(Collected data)
== == ==
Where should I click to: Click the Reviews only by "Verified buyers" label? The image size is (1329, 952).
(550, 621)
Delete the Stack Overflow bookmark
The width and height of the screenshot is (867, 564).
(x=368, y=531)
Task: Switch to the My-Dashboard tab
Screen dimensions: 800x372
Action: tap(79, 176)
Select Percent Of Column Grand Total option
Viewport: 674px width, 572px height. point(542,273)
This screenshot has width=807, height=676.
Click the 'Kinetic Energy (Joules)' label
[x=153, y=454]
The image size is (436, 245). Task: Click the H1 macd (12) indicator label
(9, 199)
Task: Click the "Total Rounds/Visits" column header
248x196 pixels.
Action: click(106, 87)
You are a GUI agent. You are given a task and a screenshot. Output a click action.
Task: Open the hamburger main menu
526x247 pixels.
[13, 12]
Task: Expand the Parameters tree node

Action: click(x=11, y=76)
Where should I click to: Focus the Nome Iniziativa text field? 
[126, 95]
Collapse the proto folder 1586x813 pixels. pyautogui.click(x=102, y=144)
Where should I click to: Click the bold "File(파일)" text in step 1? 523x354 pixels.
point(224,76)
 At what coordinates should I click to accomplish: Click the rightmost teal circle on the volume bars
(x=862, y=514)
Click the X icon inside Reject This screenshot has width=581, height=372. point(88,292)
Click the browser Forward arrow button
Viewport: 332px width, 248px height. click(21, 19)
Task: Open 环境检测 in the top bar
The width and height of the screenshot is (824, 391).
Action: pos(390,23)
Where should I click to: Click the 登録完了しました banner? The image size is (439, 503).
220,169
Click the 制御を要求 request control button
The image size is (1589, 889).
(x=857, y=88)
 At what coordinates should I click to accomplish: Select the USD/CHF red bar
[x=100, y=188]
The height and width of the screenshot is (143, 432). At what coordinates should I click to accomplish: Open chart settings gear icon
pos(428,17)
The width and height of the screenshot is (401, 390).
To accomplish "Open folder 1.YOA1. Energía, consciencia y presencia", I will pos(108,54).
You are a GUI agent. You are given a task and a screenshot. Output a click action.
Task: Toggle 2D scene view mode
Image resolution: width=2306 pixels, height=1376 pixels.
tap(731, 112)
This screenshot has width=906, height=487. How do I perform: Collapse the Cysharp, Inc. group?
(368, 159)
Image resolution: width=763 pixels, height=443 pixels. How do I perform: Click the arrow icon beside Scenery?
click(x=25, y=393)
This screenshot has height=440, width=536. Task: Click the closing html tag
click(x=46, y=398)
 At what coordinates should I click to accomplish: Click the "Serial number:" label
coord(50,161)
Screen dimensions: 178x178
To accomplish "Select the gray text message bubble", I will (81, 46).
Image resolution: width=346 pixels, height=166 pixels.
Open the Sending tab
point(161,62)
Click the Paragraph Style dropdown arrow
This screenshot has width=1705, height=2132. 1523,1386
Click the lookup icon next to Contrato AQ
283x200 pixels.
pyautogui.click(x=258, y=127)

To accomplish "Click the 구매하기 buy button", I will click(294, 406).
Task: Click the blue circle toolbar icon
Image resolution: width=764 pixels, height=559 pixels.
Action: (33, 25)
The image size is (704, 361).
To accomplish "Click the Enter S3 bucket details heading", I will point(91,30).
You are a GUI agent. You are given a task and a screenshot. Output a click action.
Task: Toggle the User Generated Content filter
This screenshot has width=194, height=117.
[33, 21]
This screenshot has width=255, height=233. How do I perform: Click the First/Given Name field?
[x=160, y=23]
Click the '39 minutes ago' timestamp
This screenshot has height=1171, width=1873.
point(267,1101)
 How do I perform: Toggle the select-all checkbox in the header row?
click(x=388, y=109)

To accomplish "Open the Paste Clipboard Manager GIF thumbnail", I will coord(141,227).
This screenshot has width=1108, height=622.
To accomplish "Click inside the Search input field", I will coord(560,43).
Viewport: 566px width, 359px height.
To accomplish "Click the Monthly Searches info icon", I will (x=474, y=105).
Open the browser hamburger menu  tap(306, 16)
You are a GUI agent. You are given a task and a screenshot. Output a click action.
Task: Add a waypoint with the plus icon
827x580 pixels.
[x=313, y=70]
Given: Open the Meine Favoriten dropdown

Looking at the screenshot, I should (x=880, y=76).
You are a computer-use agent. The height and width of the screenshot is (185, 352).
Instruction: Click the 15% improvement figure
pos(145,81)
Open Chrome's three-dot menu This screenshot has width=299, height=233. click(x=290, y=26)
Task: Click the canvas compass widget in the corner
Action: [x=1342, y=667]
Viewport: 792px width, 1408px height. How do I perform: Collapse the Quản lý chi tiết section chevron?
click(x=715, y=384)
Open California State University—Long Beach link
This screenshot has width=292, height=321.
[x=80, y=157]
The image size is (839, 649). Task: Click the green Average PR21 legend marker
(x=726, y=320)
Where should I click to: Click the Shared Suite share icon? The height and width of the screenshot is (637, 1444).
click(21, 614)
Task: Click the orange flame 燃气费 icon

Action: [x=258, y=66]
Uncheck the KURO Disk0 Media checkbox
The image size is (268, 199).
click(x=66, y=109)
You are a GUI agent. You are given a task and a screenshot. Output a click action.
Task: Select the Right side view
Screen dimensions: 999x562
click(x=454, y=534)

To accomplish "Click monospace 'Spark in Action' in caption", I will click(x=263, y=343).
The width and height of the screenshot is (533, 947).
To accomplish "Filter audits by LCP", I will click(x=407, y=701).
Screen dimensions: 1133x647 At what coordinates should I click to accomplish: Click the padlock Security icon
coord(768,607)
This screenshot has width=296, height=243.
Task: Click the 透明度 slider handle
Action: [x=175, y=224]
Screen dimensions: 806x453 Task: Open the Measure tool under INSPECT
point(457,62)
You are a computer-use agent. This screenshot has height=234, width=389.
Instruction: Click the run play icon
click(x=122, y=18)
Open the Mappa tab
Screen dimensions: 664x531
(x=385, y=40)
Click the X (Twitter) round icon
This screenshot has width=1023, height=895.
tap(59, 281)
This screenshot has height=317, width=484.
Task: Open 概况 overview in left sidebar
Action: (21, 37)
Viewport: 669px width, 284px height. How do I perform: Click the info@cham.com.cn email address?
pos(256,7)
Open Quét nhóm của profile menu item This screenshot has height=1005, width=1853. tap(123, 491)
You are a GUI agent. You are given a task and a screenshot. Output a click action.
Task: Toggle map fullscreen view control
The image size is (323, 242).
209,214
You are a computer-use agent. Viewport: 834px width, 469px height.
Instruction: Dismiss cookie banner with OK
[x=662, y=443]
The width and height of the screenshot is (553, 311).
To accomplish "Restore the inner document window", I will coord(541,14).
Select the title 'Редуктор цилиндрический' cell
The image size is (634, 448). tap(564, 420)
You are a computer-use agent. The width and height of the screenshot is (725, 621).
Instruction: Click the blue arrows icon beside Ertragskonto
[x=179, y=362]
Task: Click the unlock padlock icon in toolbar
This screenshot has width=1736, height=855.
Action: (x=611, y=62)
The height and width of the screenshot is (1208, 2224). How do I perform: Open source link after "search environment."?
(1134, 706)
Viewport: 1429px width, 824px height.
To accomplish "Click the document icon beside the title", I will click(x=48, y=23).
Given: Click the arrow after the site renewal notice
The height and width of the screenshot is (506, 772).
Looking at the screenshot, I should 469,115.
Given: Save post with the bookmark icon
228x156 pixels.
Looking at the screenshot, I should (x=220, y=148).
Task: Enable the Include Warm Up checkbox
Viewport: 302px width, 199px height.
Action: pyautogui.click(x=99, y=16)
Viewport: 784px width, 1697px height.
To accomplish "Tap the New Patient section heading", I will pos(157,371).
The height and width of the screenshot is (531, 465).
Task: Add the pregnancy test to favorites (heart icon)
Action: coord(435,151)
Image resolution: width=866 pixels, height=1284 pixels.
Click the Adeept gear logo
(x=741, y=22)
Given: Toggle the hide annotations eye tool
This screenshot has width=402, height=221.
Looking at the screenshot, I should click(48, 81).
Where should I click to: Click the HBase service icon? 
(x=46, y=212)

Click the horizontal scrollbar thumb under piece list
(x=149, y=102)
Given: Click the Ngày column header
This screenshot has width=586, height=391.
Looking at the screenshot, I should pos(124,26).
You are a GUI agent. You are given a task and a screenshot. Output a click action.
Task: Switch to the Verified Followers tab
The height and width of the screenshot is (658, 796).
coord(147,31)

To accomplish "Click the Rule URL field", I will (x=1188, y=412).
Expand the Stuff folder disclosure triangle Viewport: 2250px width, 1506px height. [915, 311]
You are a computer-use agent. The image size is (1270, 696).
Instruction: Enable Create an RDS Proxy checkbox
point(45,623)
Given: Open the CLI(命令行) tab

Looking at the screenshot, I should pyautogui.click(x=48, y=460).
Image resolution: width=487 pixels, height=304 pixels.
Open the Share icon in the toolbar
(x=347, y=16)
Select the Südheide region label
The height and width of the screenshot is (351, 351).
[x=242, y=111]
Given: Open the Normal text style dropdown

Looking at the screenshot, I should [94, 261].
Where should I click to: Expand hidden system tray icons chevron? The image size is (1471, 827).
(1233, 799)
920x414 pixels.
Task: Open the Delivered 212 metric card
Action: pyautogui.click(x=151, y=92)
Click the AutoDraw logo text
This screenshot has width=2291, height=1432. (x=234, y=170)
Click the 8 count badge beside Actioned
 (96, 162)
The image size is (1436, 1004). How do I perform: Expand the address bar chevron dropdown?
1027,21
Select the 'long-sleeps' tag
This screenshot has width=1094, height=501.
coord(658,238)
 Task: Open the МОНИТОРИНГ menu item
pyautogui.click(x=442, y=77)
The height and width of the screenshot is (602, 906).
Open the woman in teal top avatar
== == ==
**Problem details:** Render the lines of the data above as a numbered list, from the line containing "will click(x=263, y=343)." through the line containing "Action: (21, 37)", omitting any blank lines.

**Reply to the exercise:**
1. To accomplish "Click monospace 'Spark in Action' in caption", I will click(x=263, y=343).
2. The width and height of the screenshot is (533, 947).
3. To accomplish "Filter audits by LCP", I will click(x=407, y=701).
4. Screen dimensions: 1133x647 At what coordinates should I click to accomplish: Click the padlock Security icon
5. coord(768,607)
6. This screenshot has width=296, height=243.
7. Task: Click the 透明度 slider handle
8. Action: [x=175, y=224]
9. Screen dimensions: 806x453 Task: Open the Measure tool under INSPECT
10. point(457,62)
11. You are a computer-use agent. This screenshot has height=234, width=389.
12. Instruction: Click the run play icon
13. click(x=122, y=18)
14. Open the Mappa tab
15. Screen dimensions: 664x531
16. (x=385, y=40)
17. Click the X (Twitter) round icon
18. This screenshot has width=1023, height=895.
19. tap(59, 281)
20. This screenshot has height=317, width=484.
21. Task: Open 概况 overview in left sidebar
22. Action: (21, 37)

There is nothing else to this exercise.